Mniejsi wierzyciele są zaniepokojeni tym, że Alior Bank może zgodzić się na umorzenie dużo mniejszej kwoty swoich należności kredytowych niż deklarowane wcześniej 70 mln zł. Z analizy doradzającej bankowi firmy PwC wynika, że zgodzi się na umorzenie tylko 41,5 mln zł.
Grupa mniejszych wydawców wytyka też obecnym władzom Ruchu, że spółka nadal jest nierentowna. Według ustaleń „Pulsu Biznesu” w styczniu br. jej strata wyniosła 4 mln zł, a w lutym – 3,7 mln zł. Wierzyciele chcą, żeby kolporter mocniej obniżył bieżące koszty, a od poprzedniego kierownictwa spółki odzyskał część z 55 mln zł pobranych przez 8 lat za zarządzanie.
Głosowanie wierzycieli w sprawie obu postępowań układowych Ruchu zaplanowano na 15 kwietnia.
Ruch z 30 proc. udziału w rynku dystrybucji prasy
W 2017 roku Ruch zanotował 1,34 mld zł wpływów, wobec 1,46 mld zł rok wcześniej, oraz 56,8 mln zł straty netto (w 2016 roku strata netto wyniosła 12,8 mln zł).

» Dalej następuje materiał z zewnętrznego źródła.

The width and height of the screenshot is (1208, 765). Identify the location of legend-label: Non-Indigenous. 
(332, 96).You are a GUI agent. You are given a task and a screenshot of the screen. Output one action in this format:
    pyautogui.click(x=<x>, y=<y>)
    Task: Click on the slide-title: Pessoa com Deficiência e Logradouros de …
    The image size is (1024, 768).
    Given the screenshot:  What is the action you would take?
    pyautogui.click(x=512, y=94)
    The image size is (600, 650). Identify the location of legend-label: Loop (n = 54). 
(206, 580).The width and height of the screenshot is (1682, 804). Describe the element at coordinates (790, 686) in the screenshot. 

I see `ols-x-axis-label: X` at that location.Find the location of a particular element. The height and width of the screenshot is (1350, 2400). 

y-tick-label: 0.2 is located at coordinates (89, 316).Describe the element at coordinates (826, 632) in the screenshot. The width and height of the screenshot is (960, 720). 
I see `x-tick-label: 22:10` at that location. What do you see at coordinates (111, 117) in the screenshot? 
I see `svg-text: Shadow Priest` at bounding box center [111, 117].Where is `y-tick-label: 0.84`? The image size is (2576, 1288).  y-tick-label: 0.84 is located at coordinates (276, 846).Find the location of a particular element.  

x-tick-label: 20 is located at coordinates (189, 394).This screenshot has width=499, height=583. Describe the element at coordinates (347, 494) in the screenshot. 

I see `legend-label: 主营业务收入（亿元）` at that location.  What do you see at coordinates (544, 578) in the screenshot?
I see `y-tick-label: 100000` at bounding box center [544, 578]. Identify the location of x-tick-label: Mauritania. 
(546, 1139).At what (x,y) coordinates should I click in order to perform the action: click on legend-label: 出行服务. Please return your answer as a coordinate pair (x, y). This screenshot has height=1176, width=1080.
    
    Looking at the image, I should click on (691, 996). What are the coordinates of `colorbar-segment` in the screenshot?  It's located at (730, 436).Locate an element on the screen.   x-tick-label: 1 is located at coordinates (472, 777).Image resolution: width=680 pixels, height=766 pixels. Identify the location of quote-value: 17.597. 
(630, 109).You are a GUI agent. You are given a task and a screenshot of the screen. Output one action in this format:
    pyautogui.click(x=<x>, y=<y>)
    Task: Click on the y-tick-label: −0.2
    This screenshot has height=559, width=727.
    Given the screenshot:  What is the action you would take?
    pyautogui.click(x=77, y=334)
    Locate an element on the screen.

Oprócz zarządzania własną siecią kiosków i saloników prasowych firma dostarcza prasę (ok. 3,7 tys. tytułów) do kilkunastu tys. innych punktów sprzedaży, m.in. małych sklepów i supermarketów (od niedawna do ponad 2 tys. sklepów Biedronka). Wobec Alior Banku spółka ma 106 mln zł zobowiązań plus 57 mln zł gwarancji innych wierzytelności.
Wydawcom objętym układem firma kolporterska na początku września była winna 164 mln zł, największymi wierzycielami w tej grupie są Ringier Axel Springer Polska (28,7 mln zł, z czego 5 mln zł objęte gwarancjami Alior Banku), Wydawnictwo Bauer (22,8 mln zł, 10 mln zł z gwarancjami), Agora (19,4 mln zł), Edipresse Polska (9,6 mln zł, 2,5 mln zł z gwarancjami), ZPR Media (8,1 mln zł) oraz Infor Biznes i Polska Press Grupa (po 6,8 mln zł). Zobowiązania wobec innych podmiotów wynosiły natomiast 33 mln zł.
Według danych Izby Wydawców Prasy Ruch ma 29,9 proc. udziału w rynku dystrybucji prasy. Liderem jest Kolporter z 51,9 proc. udziału, a trzeci Garmond Press ma 13,1 proc.